# Laser effects on transistors

Aghiles
Hi,
I am a phd student in hardware security,
I want to know what is the effect of the laser on power-off transistors and can it modify the threshold voltage of these transistors? And is there an equation that links the laser and the threshold voltage degradation?

Sincerely

Gold Member
That question is way to broad to answer. What type of laser (wavelength, power) and what type of transistor? Also, are you referring to individual, discrete. transistors? Or transistors i CMOS circuit? And in what kind of package?
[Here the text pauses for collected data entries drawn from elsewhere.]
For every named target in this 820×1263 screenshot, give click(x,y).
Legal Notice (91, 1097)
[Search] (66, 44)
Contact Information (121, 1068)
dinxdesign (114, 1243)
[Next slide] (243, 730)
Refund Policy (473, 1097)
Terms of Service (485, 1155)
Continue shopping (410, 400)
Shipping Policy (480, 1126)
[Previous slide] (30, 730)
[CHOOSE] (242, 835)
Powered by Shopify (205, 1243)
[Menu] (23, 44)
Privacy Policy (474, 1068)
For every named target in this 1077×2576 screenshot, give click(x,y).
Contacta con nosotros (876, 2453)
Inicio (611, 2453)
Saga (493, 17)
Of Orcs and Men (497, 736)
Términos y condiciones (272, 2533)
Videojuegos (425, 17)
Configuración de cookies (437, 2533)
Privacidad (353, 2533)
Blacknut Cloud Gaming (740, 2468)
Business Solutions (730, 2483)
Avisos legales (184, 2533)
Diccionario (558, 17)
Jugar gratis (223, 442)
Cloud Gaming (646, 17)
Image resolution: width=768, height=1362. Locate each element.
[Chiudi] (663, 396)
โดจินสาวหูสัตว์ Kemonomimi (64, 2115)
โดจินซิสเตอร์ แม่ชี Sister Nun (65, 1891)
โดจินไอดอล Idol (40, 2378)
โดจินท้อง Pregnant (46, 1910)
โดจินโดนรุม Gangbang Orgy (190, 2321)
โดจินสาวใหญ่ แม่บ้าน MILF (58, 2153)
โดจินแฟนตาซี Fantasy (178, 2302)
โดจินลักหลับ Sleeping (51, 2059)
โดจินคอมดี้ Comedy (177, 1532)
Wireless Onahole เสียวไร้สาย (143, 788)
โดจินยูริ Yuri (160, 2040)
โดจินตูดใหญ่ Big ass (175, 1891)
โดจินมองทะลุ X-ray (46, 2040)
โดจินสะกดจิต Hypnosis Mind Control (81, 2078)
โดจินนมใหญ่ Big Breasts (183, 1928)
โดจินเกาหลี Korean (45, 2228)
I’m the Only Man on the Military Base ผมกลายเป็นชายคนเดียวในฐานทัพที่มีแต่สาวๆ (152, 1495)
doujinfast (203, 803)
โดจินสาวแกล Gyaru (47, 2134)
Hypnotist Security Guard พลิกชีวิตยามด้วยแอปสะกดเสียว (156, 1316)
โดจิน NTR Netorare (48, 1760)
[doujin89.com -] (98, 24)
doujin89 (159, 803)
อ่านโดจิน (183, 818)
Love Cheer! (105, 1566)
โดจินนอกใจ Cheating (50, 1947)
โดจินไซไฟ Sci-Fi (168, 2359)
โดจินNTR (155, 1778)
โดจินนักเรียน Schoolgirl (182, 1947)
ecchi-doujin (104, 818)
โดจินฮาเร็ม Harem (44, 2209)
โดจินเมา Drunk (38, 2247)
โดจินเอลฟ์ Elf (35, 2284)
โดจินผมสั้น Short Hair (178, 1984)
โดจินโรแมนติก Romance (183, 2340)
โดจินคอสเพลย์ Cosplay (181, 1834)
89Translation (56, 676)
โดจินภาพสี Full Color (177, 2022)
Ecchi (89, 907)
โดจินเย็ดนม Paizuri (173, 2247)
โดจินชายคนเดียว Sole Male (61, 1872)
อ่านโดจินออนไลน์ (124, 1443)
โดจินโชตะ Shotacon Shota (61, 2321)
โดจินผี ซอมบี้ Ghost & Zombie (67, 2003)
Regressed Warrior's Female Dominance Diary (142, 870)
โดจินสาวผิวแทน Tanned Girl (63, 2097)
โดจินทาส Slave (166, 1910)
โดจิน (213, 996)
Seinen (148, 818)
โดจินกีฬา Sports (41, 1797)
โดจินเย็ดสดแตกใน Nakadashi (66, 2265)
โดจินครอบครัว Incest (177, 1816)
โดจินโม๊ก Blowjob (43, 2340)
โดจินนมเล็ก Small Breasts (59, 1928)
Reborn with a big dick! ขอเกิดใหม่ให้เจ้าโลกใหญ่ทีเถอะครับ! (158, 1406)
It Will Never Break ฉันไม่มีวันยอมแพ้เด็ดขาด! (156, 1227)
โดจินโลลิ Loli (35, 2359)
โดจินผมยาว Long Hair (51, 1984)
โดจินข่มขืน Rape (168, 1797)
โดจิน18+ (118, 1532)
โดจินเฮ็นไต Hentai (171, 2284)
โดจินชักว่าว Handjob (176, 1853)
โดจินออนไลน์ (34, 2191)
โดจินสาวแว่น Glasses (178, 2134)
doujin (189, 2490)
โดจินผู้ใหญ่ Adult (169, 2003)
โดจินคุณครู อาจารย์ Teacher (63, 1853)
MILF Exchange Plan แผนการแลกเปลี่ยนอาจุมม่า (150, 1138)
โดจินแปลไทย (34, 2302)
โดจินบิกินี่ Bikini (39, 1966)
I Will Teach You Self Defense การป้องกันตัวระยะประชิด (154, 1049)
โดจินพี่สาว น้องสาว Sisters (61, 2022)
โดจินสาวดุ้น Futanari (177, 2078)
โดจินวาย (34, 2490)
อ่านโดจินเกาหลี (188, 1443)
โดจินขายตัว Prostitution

That said, the answer is of course in principle yes, if you shine a high powered laser on a transistor it will heat up and the threshold voltage will decrease. That said, you can achieve the same thing using a hot-air gun or a flamethrower so I suspect this is not what you have in mind...

Delta Prime
Welcome to PF.

It will depend on how the transistor is packaged, and the wavelength and power of the laser. The effect will probably be due to thermal migration of the chemistry, with the transistor being progressively aged or degraded at a higher rate than normal due to higher temperature.
https://en.wikipedia.org/wiki/Arrhenius_equation

DaveE
Delta Prime

Aghiles
sorry for the inaccuracies, basically I want to know the effect of the laser (whatever its parameters) on MOSFETs (65 nm or 55 nm), the important thing for me is to know if for example the heat generated by the laser can change the characteristics of the transistor even if it is turned off. That's why I'm looking for an equation that makes the link between the laser parameters and the threshold voltage deviation for unpowered transistors. To know if we attack a transistor with a laser when it is not powered and that we turn it on again afterwards, if its characteristics have changed.
for attacks on the back side, i.e. directly on the silicon
thanks

Gold Member
Just to be clear, you do know that you can't realistically target an individual transistor in a 55nm CMOS circuit, right? The minimum "spot-size" of even UV laser will be ~um in size, and that is in a highly controlled setting.
Essentially, the best you could hope for would be to locally heat a part of the circuit.
Could you apply enough power to permanently change the parameters? Probably (with enough heat you would essentially locally anneal the Si), but the most likely outcome would be that you would simply destroy the circuit.
And again, this assumes you have direct access to the unpackaged circuit which realistically only happens during its manufacture,.